WORK REQUEST: The lines needed run from the one that contains "Task: Click Game 4 label in West card" through the end of the material below, both included; write them out exactly, with no pictures.
++++++++++
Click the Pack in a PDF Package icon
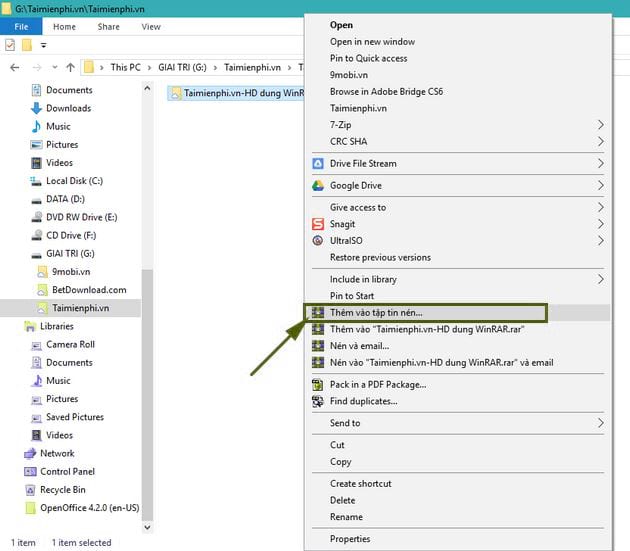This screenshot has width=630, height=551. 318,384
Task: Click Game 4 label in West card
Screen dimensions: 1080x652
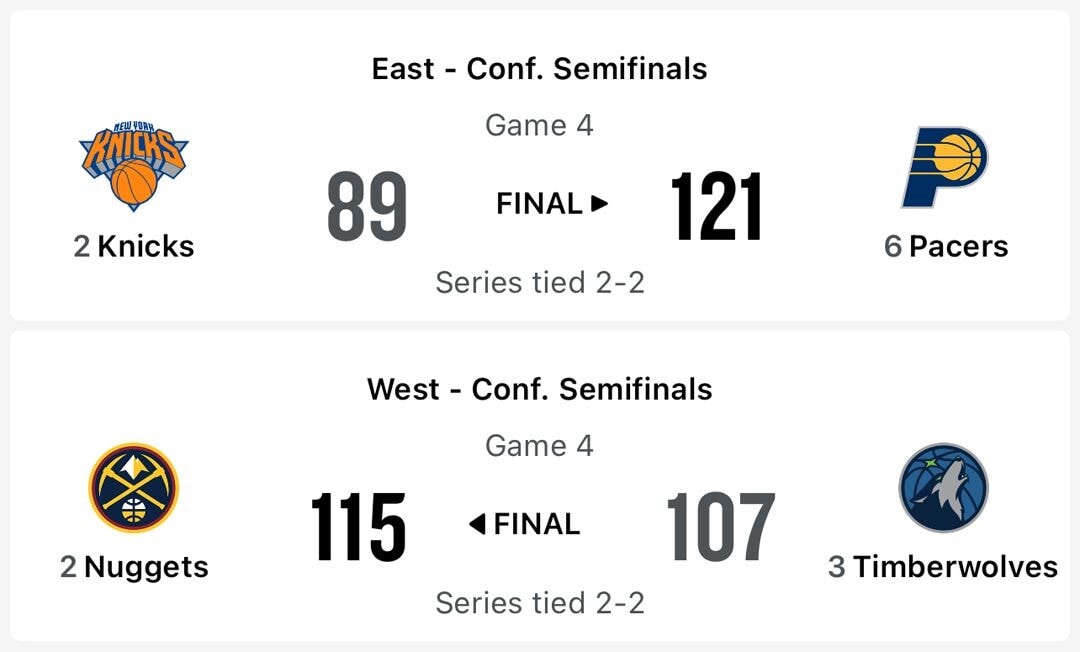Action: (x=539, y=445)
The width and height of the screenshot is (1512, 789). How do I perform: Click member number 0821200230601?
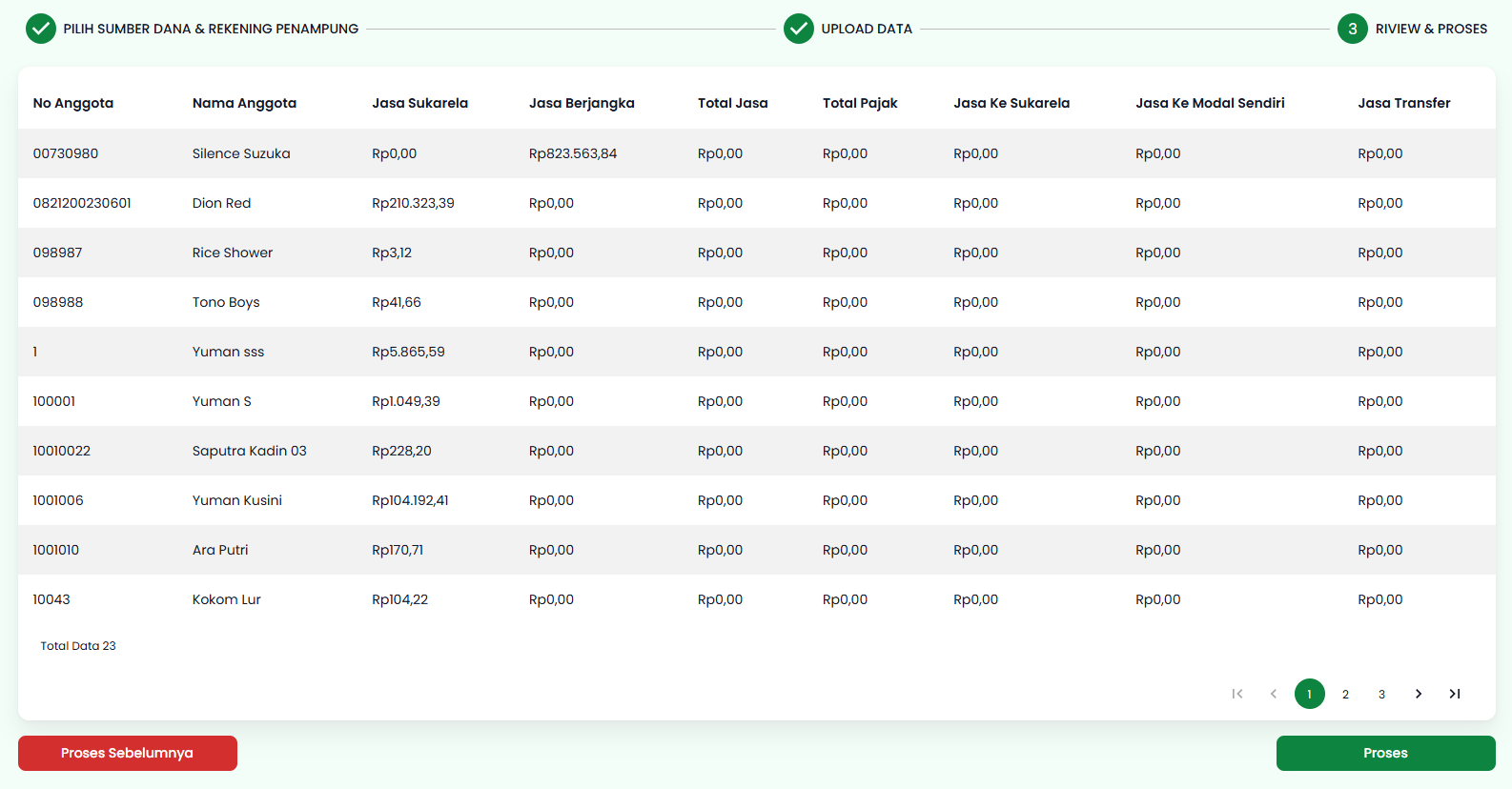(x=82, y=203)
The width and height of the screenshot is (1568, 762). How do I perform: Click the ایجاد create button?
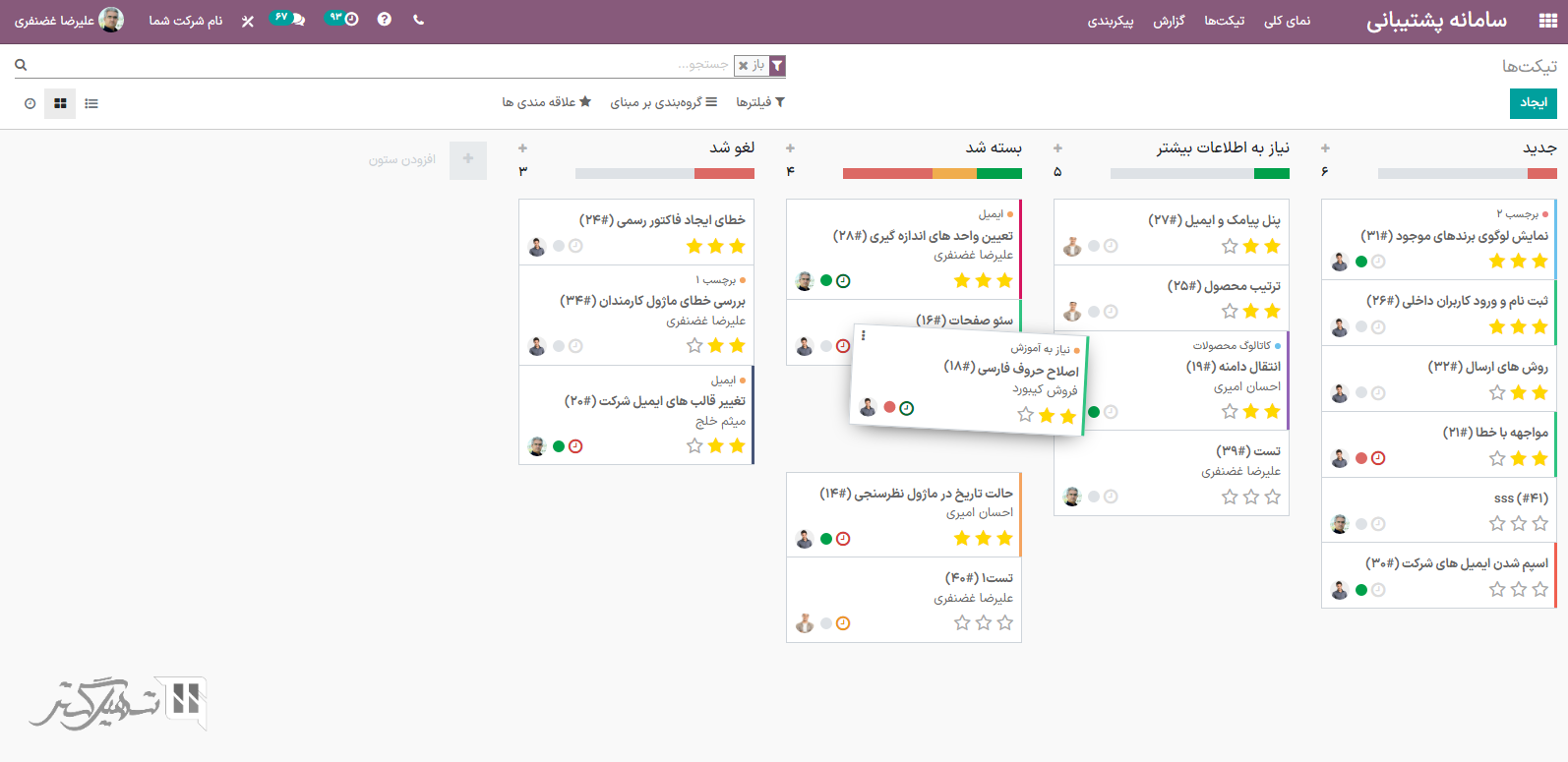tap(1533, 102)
++++++++++
OUTPUT FOR THIS EXERCISE:
Task: Click Game 4 label in West card
Screen dimensions: 1080x652
Action: (x=539, y=445)
The width and height of the screenshot is (1512, 789). How do I perform: Click member number 0821200230601?
(x=82, y=203)
The width and height of the screenshot is (1568, 762). How do I perform: Click the ایجاد create button?
tap(1533, 102)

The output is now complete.